How good can we be if our best player is not our best teammate?

This might be the single most important question to be asked as it concerns teams that underachieve. When the person perceived to be the best player on a team is not a good teammate the team will often struggle to achieve to potential.  I have seen this time and again as I am fairly confident we all have.

This was the case on what was potentially the best high school team I ever coached. The player looked upon by her teammates as the best player was selfishly about herself  and this did the team in when it encountered obstacles that demanded a team first approach.  The truth be told, she was not the best player on the team at that point in time. She had earned the reputation as the teams best player by scoring a lot of goals as she came through the youth ranks.  The epitome of an athletic freak taking advantage of weaker competition to pad her stats.  When a team oriented attack was installed as the preferred system of play and the scoring load more evenly distributed our "best" player became a cancer as a teammate. 

Now, one might picture such a player as an overt trouble maker, but this is not always the case.
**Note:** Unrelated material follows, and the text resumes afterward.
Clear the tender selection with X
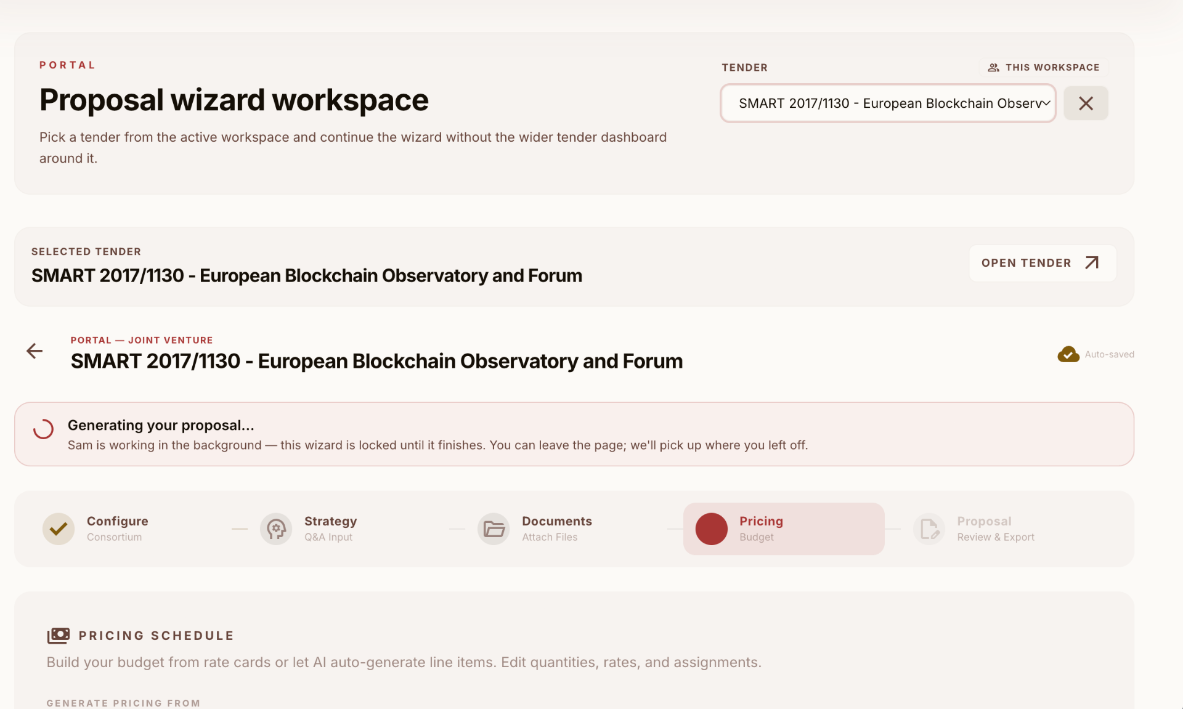Image resolution: width=1183 pixels, height=709 pixels. [1086, 103]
And it is the covert trouble maker that is actually the worst type of teammate one can have. This is the type of player who pushes their own agenda behind the scenes. They recruit people to "their side" of what they perceive to be a "situation" thereby dividing the team. Predictably the team faltered long before it should have. Alas, this is the destructive power of negative leadership and a poor teammate perceived to be a teams best player.

There was another player who I coached in club soccer for a number of years. He always seemed to be on the outside looking in on very talented teams when it came to exerting leadership skills. Gifted athletically but not possessing great game IQ or vision. He was a hustler, a worker and perceived this to be his role on the team.  I had a hunch he had much more to offer. There came a time when I relegated him to our second team and something miraculous happened - he blossomed into a leader. Always a good teammate, but when placed in a position and situation that called for him to lead he did so with spectacular results. He was one of the best players on that second team and unquestionably its best teammate. The team overachieved on the season in no small part due to his being a great teammate which helped make him an effective leader.

How good can we be if our best player is not a good teammate? Unsatisfyingly underachieving and mediocre is the likely answer.

How good can we be if our best player is our best teammate?  This is the recipe for success. This is when a team can overachieve.  This is when good things happen for a team and its individual collective parts.